Monday, February 14, 2011

Oh Arizona, it's really not that simple

So in reading blogs and links....I come across this wonderful article from the AZcentral.  Isn't the title awesome "Sending Singles to back of the adoption bus".  Just as the title reads, there is a bill to say that ALL singles should be second behind couples to adopt in both state and private agencies as the following snippet implies:
For example, last week, one of the legislators supporting a bill that would make second-class citizens of single people who want to adopt children couldn't understand why there was any opposition to the proposal.

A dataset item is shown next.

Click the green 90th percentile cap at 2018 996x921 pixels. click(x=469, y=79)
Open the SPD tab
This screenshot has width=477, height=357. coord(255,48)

Single adoptive parent Susan Frank was there when SB1188 was being considered in committee. She has fought this battle before.
Essentially, the bill would direct the Arizona Department of Economic Security, as well as private adoption agencies, to give primary consideration for adoption to married couples, making single people eligible only if a qualified married couple is not available (with a few exceptions).
Frank is a lawyer.
She told me, “One senator said, ‘We're not saying that single people can't adopt.' It was later that it occurred to me – and I'm not at all comparing myself to (civil rights icon) Rosa Parks – but it occurred to me that it would be like telling Rosa Parks, ‘We're not saying you can't ride the bus.'”
The Children's Action Alliance of Arizona agrees with her.
After SB1188 was filed the Alliance, which since 1988 has been looking out for the interests of Arizona kids, issued a statement saying that the bill would “create barriers for special needs children in foster care.”
The system that currently exists in Arizona aims only to put together willing and qualified adults with children who are up for adoption.
Single adoptive parents are among the more willing to take in kids with special needs.
“If the legislature's goal is to get more children with married couples they may achieve that,” Frank said, “But overall there will be fewer kids adopted.”
Treating single people like they're less desirable or qualified isn't exactly the best way to encourage men and women to look into becoming adoptive parents.
According to the Children's Action Alliance, research has shown that single parents who adopt special-needs children have fewer problems than couples.
Now as a single parent myself, I obviously believe in it or I wouldn't have stuck it out in the process, but I'm not going to have a hissy fit over it.  People can disagree with what I did and I'm ok with that, no hard feelings.  What I don't like about this article is the inclusive ALL singles.  Really?  So we won't be looking at the best match for a child now, it will just be a blanket statement without really thinking about it? 

My daughter and I are a good match.  There are some children in this world of foster/adoption that need a good two parent home....some children that *I* as a single parent would not be a good match for.  Yet there are some kids in the world of foster/adoption that *I* as a single parent would be the best match for.  Blanket statements are never good.  It ceases to become about what is the overall good for a child in need and becomes about outward appearances.  It's a shame something like this even got introduced.  After all, I'm honored and humbled to have become acquaintances with single parents that have done an excellent job in parenting their child that has demonstrated RAD (reactive attachment disorder) behaviors and I have seen the difference in them from hard working single parents dedicated to make a child's life better....not because they had to have a child as an accessory.


Nicole said...

Very good post! I think you're right, some couples are not a good "match" for certain children and if this bill comes to action think of all the "bad matches"(for a lack of a better term) that may be made, and how many disruptions that may happen...esp in foster care.

Kelleydiona said...

I have not adopted yet but prayerfully it will happen soon. As a prospective single adoptive mom I am offended that we would be considered 2nd best to a couple. Their is no basis to say that a child will have less or more nurturing in a two parent household than in a single parent home. Great post!